The Big Picture: Flooding in D.C.

During his campaign for the U.S. presidency, Donald Trump memorably called climate change a hoax. Indeed, during his time in office, he has attempted to undo many of the environmental protections his predecessor, Barack Obama, put in place. This week, amid flash flooding in Washington, D.C. — which scientists see as a product of a changing climate — the basement of the White House flooded (as seen in the photo below). Whether or not the president still scoffs at the idea of climate change, Mother Nature is already seeping into his house.

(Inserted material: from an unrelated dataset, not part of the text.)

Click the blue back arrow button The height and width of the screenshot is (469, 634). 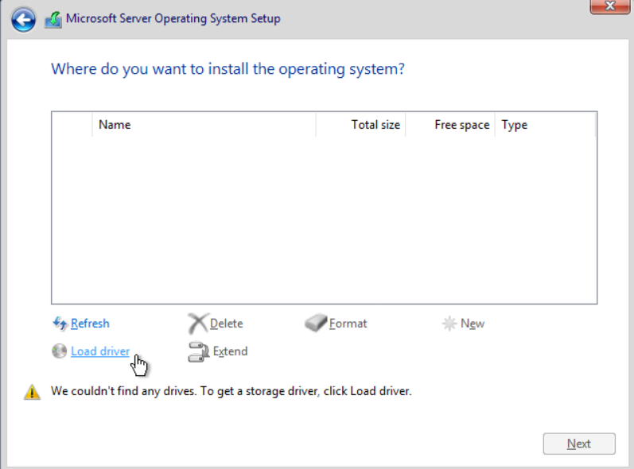[23, 19]
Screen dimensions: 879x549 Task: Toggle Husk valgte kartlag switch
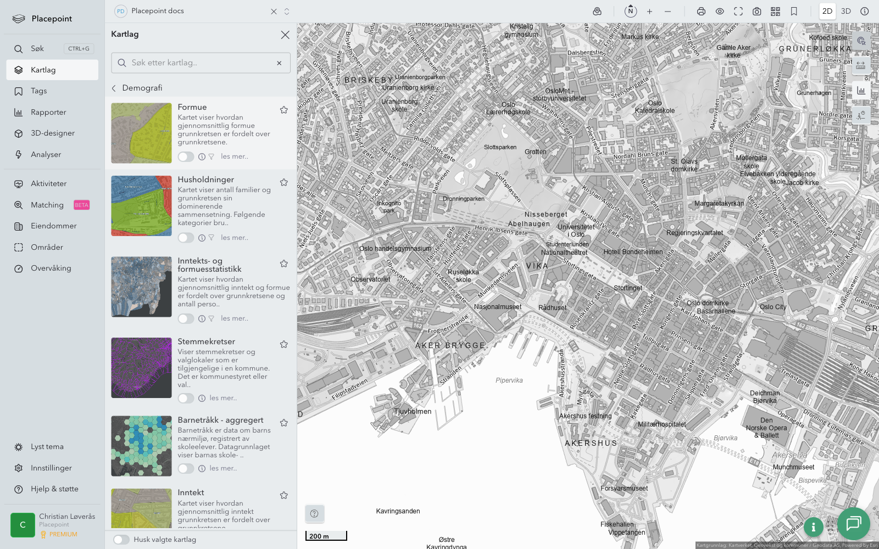pos(121,540)
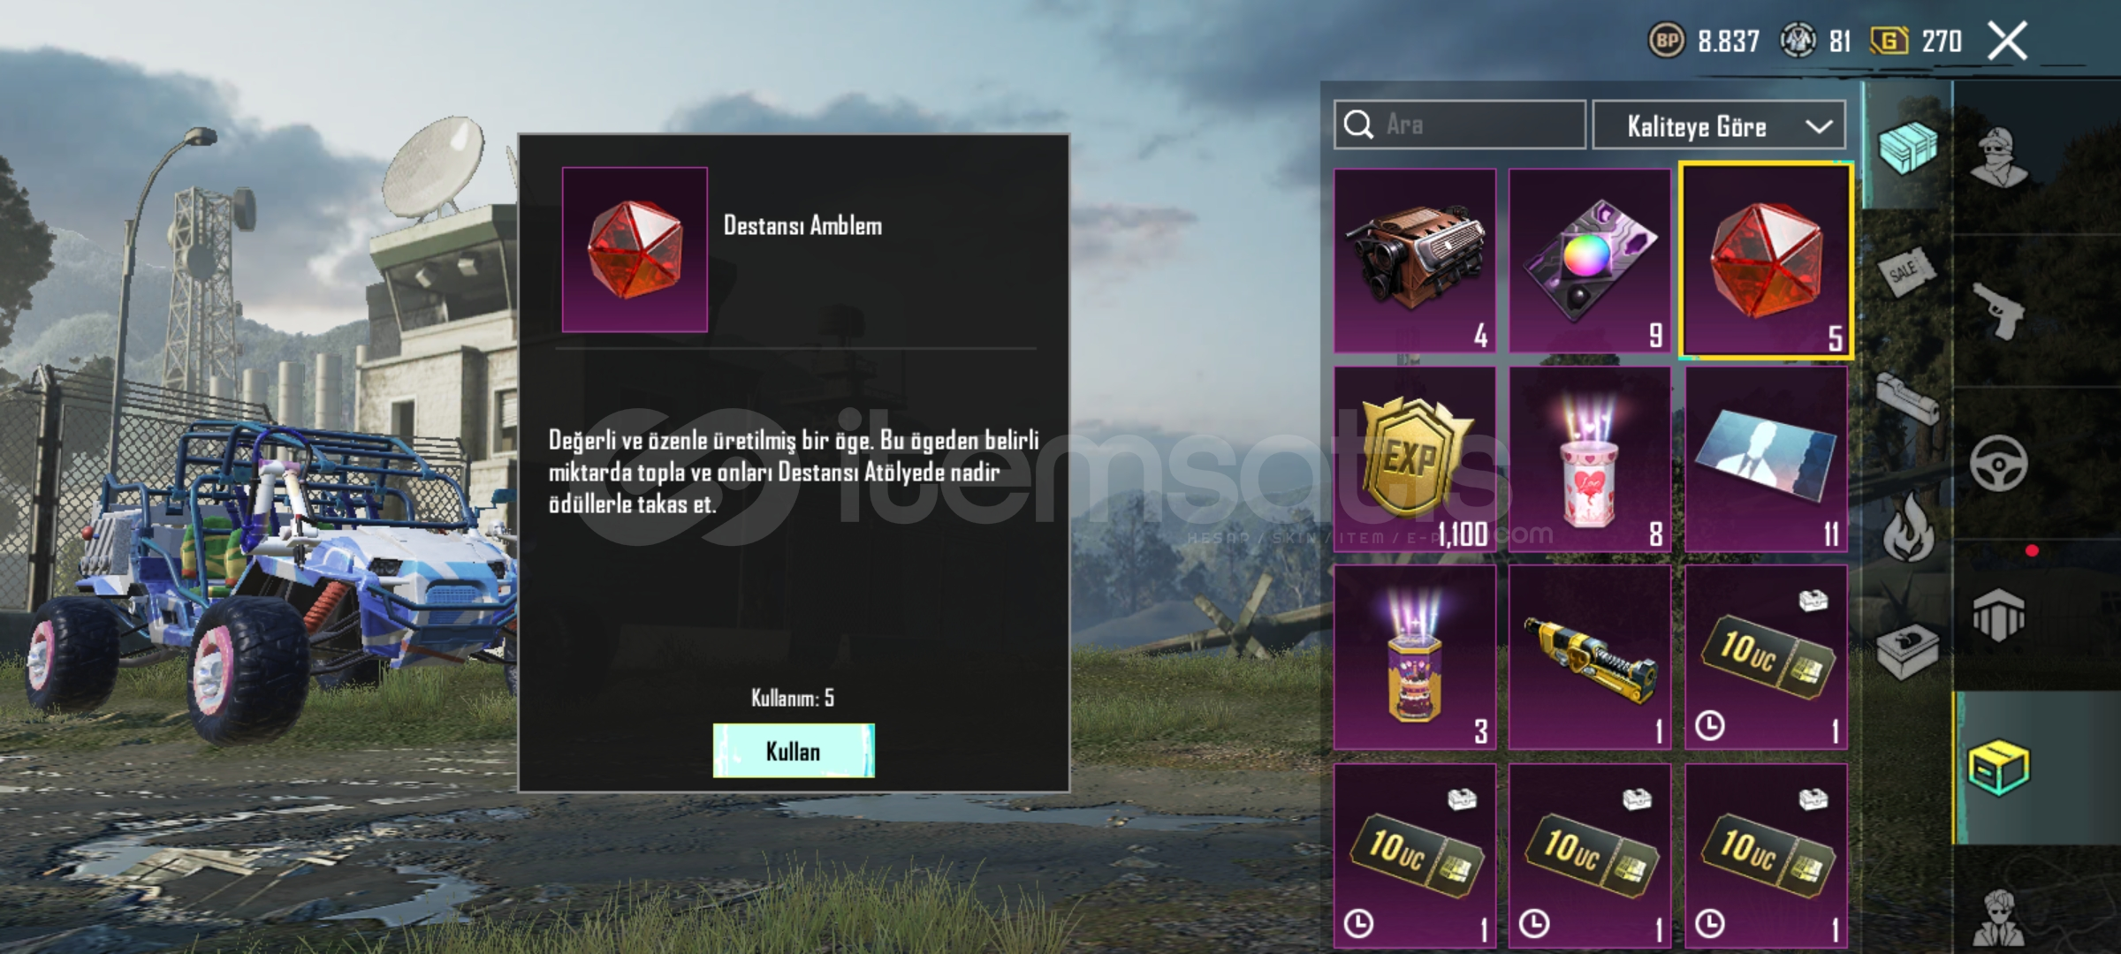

(Nicholas Kamm/AFP/Getty Images)

Hot and bothered: Provocative ideas from around the web

  • Cognizant of the environmental cost of air travel, Dutch carrier KLM is doing the unthinkable: It's asking people to fly less. Their slogan is actually "Fly responsibly," but the message is that if consumers want to preserve the world for their children and grandchildren, consumers should consider taking the train or teleconferencing when possible.
  • Last week, a group of scientists reported that planting a trillion trees across the globe could be the cheapest and most effective way to remove carbon from the atmosphere. This "solution" naturally excited quite a lot of people, but an undertaking of this magnitude size has many challenges, including land ownership, cost and the potential for more forest fires.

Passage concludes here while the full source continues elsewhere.